* Exercise prompt:
Working from the listing below, set down every line exactly.

* Entries supplied:
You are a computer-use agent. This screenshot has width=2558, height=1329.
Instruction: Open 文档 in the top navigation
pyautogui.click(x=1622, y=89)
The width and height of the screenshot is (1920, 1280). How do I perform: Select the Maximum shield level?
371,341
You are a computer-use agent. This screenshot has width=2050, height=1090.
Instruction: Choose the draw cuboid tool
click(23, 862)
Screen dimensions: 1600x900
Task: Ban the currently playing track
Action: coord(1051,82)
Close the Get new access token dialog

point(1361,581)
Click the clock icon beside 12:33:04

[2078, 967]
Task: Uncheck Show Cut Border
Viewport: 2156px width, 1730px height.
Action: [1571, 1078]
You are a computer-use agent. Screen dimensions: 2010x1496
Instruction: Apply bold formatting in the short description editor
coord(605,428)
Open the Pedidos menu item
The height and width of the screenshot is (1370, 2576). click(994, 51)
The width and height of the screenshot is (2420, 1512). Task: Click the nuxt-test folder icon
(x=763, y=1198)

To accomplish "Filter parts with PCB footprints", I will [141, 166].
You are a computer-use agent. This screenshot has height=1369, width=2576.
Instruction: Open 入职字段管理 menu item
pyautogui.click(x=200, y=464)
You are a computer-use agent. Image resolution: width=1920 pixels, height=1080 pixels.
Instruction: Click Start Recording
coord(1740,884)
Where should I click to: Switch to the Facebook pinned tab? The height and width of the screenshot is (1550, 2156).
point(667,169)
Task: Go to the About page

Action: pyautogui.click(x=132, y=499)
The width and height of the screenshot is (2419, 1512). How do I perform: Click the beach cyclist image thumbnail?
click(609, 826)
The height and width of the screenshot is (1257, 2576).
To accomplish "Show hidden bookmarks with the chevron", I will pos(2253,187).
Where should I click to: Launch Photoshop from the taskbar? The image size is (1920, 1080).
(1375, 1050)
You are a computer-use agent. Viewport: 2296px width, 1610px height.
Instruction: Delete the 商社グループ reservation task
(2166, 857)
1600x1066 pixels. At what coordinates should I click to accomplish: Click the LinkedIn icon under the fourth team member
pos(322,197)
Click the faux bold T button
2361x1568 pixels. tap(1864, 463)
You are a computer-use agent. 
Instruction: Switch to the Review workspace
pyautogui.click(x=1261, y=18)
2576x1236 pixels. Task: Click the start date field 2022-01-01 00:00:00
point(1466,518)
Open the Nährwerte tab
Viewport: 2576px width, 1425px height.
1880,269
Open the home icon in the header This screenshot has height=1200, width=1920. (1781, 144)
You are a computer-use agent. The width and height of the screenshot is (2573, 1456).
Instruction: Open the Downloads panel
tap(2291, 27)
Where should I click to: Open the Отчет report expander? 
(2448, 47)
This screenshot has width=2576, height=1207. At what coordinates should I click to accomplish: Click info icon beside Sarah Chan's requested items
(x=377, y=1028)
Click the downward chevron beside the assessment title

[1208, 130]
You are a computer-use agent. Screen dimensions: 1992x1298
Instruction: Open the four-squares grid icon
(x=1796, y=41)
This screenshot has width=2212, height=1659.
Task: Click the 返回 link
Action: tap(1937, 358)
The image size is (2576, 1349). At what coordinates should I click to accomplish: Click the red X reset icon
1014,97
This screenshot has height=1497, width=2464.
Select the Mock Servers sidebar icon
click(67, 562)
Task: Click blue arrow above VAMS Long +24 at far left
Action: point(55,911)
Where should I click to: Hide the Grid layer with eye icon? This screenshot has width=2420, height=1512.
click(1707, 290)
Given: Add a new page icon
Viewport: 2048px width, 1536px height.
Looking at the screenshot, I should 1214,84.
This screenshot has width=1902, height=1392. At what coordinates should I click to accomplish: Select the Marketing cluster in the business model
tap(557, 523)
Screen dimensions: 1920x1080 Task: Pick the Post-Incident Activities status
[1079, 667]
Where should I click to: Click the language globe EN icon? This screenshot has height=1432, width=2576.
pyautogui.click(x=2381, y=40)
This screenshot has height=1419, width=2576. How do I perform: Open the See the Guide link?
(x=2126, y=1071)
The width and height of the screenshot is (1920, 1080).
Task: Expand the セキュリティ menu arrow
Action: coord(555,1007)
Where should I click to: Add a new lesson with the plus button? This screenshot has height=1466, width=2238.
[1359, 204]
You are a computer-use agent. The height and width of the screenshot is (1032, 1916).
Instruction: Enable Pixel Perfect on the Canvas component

* Written answer:
You are a computer-use agent. This screenshot has width=2558, height=1329.
Instruction: Open 文档 in the top navigation
pyautogui.click(x=1622, y=89)
The width and height of the screenshot is (1920, 1280). How do I perform: Select the Maximum shield level?
371,341
You are a computer-use agent. This screenshot has width=2050, height=1090.
Instruction: Choose the draw cuboid tool
click(23, 862)
Screen dimensions: 1600x900
Task: Ban the currently playing track
Action: coord(1051,82)
Close the Get new access token dialog

point(1361,581)
Click the clock icon beside 12:33:04

[2078, 967]
Task: Uncheck Show Cut Border
Viewport: 2156px width, 1730px height.
Action: [1571, 1078]
You are a computer-use agent. Screen dimensions: 2010x1496
Instruction: Apply bold formatting in the short description editor
coord(605,428)
Open the Pedidos menu item
The height and width of the screenshot is (1370, 2576). click(994, 51)
The width and height of the screenshot is (2420, 1512). Task: Click the nuxt-test folder icon
(x=763, y=1198)

To accomplish "Filter parts with PCB footprints", I will [141, 166].
You are a computer-use agent. This screenshot has height=1369, width=2576.
Instruction: Open 入职字段管理 menu item
pyautogui.click(x=200, y=464)
You are a computer-use agent. Image resolution: width=1920 pixels, height=1080 pixels.
Instruction: Click Start Recording
coord(1740,884)
Where should I click to: Switch to the Facebook pinned tab? The height and width of the screenshot is (1550, 2156).
point(667,169)
Task: Go to the About page

Action: pyautogui.click(x=132, y=499)
The width and height of the screenshot is (2419, 1512). How do I perform: Click the beach cyclist image thumbnail?
click(609, 826)
The height and width of the screenshot is (1257, 2576).
To accomplish "Show hidden bookmarks with the chevron", I will pos(2253,187).
Where should I click to: Launch Photoshop from the taskbar? The image size is (1920, 1080).
(1375, 1050)
You are a computer-use agent. Viewport: 2296px width, 1610px height.
Instruction: Delete the 商社グループ reservation task
(2166, 857)
1600x1066 pixels. At what coordinates should I click to accomplish: Click the LinkedIn icon under the fourth team member
pos(322,197)
Click the faux bold T button
2361x1568 pixels. tap(1864, 463)
You are a computer-use agent. 
Instruction: Switch to the Review workspace
pyautogui.click(x=1261, y=18)
2576x1236 pixels. Task: Click the start date field 2022-01-01 00:00:00
point(1466,518)
Open the Nährwerte tab
Viewport: 2576px width, 1425px height.
1880,269
Open the home icon in the header This screenshot has height=1200, width=1920. (1781, 144)
You are a computer-use agent. The width and height of the screenshot is (2573, 1456).
Instruction: Open the Downloads panel
tap(2291, 27)
Where should I click to: Open the Отчет report expander? 
(2448, 47)
This screenshot has width=2576, height=1207. At what coordinates should I click to accomplish: Click info icon beside Sarah Chan's requested items
(x=377, y=1028)
Click the downward chevron beside the assessment title

[1208, 130]
You are a computer-use agent. Screen dimensions: 1992x1298
Instruction: Open the four-squares grid icon
(x=1796, y=41)
This screenshot has width=2212, height=1659.
Task: Click the 返回 link
Action: tap(1937, 358)
The image size is (2576, 1349). At what coordinates should I click to accomplish: Click the red X reset icon
1014,97
This screenshot has height=1497, width=2464.
Select the Mock Servers sidebar icon
click(67, 562)
Task: Click blue arrow above VAMS Long +24 at far left
Action: point(55,911)
Where should I click to: Hide the Grid layer with eye icon? This screenshot has width=2420, height=1512.
click(1707, 290)
Given: Add a new page icon
Viewport: 2048px width, 1536px height.
Looking at the screenshot, I should 1214,84.
This screenshot has width=1902, height=1392. At what coordinates should I click to accomplish: Select the Marketing cluster in the business model
tap(557, 523)
Screen dimensions: 1920x1080 Task: Pick the Post-Incident Activities status
[1079, 667]
Where should I click to: Click the language globe EN icon? This screenshot has height=1432, width=2576.
pyautogui.click(x=2381, y=40)
This screenshot has height=1419, width=2576. How do I perform: Open the See the Guide link?
(x=2126, y=1071)
The width and height of the screenshot is (1920, 1080).
Task: Expand the セキュリティ menu arrow
Action: coord(555,1007)
Where should I click to: Add a new lesson with the plus button? This screenshot has height=1466, width=2238.
[1359, 204]
You are a computer-use agent. The height and width of the screenshot is (1032, 1916).
Instruction: Enable Pixel Perfect on the Canvas component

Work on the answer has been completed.